National Doughnut Day: An Opportunity to Engage
National Doughnut Day, or National Donut Day, is celebrated in the U.S. on the first Friday of June each year. This year marks 82 years of this national day established by The Salvation Army as a tribute to honor The Salvation Army “Lassies” of World War I, who served doughnuts to soldiers.
Many doughnut companies now offer a free doughnut on National Doughnut Day, with or without a purchase. Examples of national companies that provide this service include Krispy Kreme, Duck Donuts and Dunkin Donuts. Many local companies also promote donuts on this special day. For The Salvation Army Indiana Division, this national day is also used as an important week to say thanks, cultivate and steward key targeted entities.
A very significant number of doughnuts were donated by Titus Bakery in Central Indiana. These doughnuts were used by Salvation Army officers, staff, board members, donors and volunteers to provide treats for frontline heroes that have dealt with serving COVID-19 pandemic patients and their families at great personal risk for several months. These include area hospital doctors, nurses, staff and volunteers, among others. Special visits were made the week leading up to National Doughnut Day. These visits were made just to say “thank you.” Many of these caregivers are extremely tired and a doughnut plus a coffee “pick-up” made their day!

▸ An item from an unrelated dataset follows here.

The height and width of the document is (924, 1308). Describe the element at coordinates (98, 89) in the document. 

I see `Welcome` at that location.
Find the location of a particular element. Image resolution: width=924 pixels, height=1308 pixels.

In addition to this initiative, development staff members spent the week making visits to selected corporations, organizations, foundations, associations and individuals using masks and social distancing techniques to say “thank you,” plus educate them on current activities of The Salvation Army. This process is a combined stewardship and cultivation program. Building relationships and learning about each other’s mission is important and priceless.
The Salvation Army strives to create, develop and enhance an array of partnerships in the communities they serve. Doughnuts can be used as a wonderful tool to break down bridges and establish conversation, however brief. Many doughnut delivery engagements provide the forum for the next step of an actual meeting, which will be held later.
Salvation Army representatives at each visit provided doughnuts in specially marked boxes, annual reports and other materials. If feasible, a brief photo was taken of both parties and promoted on social media to share this partnership with the public.
In addition to personal visits, The Salvation Army Indiana Division worked in conjunction with FM radio station WIBC to promote an online competition between bakeries on Doughnut Day. In addition to the WIBC contest, The Salvation Army is hosting a Virtual Doughnut Decorating Contest on Facebook. In a normal year, a celebration is held in Downtown Indianapolis that includes intense doughnut competitions between individuals and companies that bake doughnuts.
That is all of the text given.